_WRITTEN EXERCISE_
Rewrite the records with "Night" swapped for "Evening" everywhere it appears, changing nothing else and leaving out the pictures.

— Start of STORED ROWS —

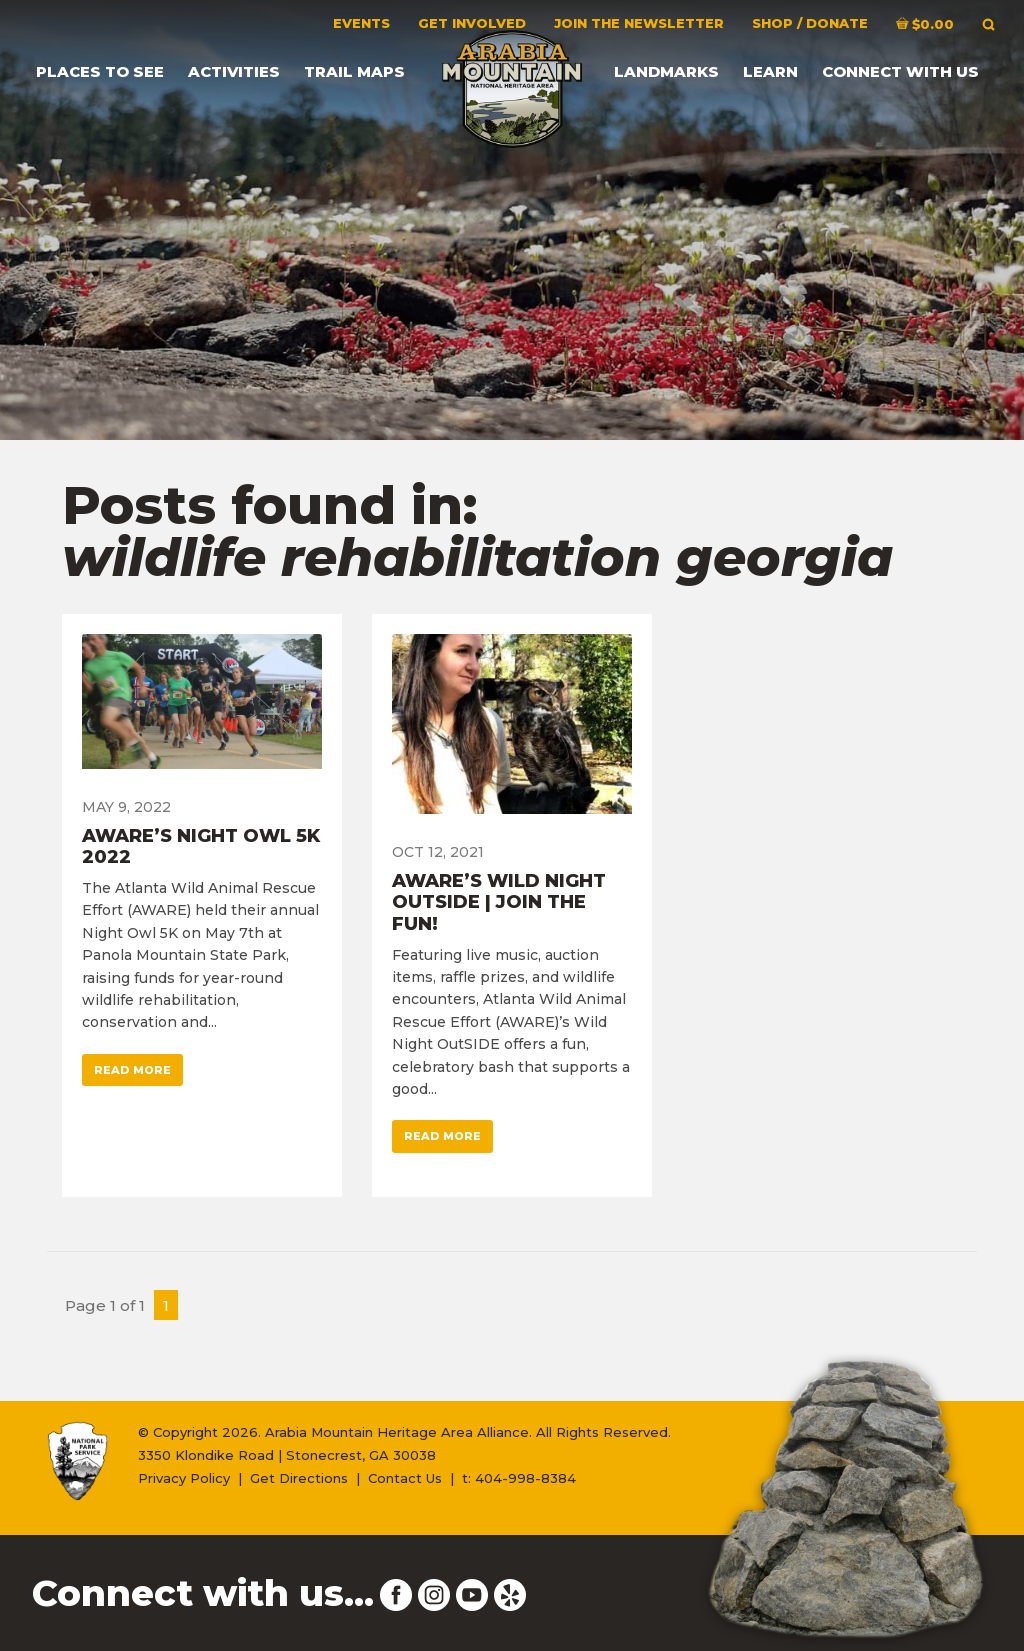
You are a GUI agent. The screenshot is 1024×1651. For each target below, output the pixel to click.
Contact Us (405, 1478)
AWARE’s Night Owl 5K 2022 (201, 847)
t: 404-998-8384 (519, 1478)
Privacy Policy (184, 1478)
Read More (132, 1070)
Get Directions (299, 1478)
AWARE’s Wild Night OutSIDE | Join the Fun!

— End of STORED ROWS —

_SOLUTION FOR THIS TASK_
You are a GUI agent. The screenshot is 1024×1651. For each target below, output the pixel to click.
Contact Us (405, 1478)
AWARE’s Evening Owl 5K 2022 (201, 847)
t: 404-998-8384 (519, 1478)
Privacy Policy (184, 1478)
Read More (132, 1070)
Get Directions (299, 1478)
AWARE’s Wild Evening OutSIDE | Join the Fun!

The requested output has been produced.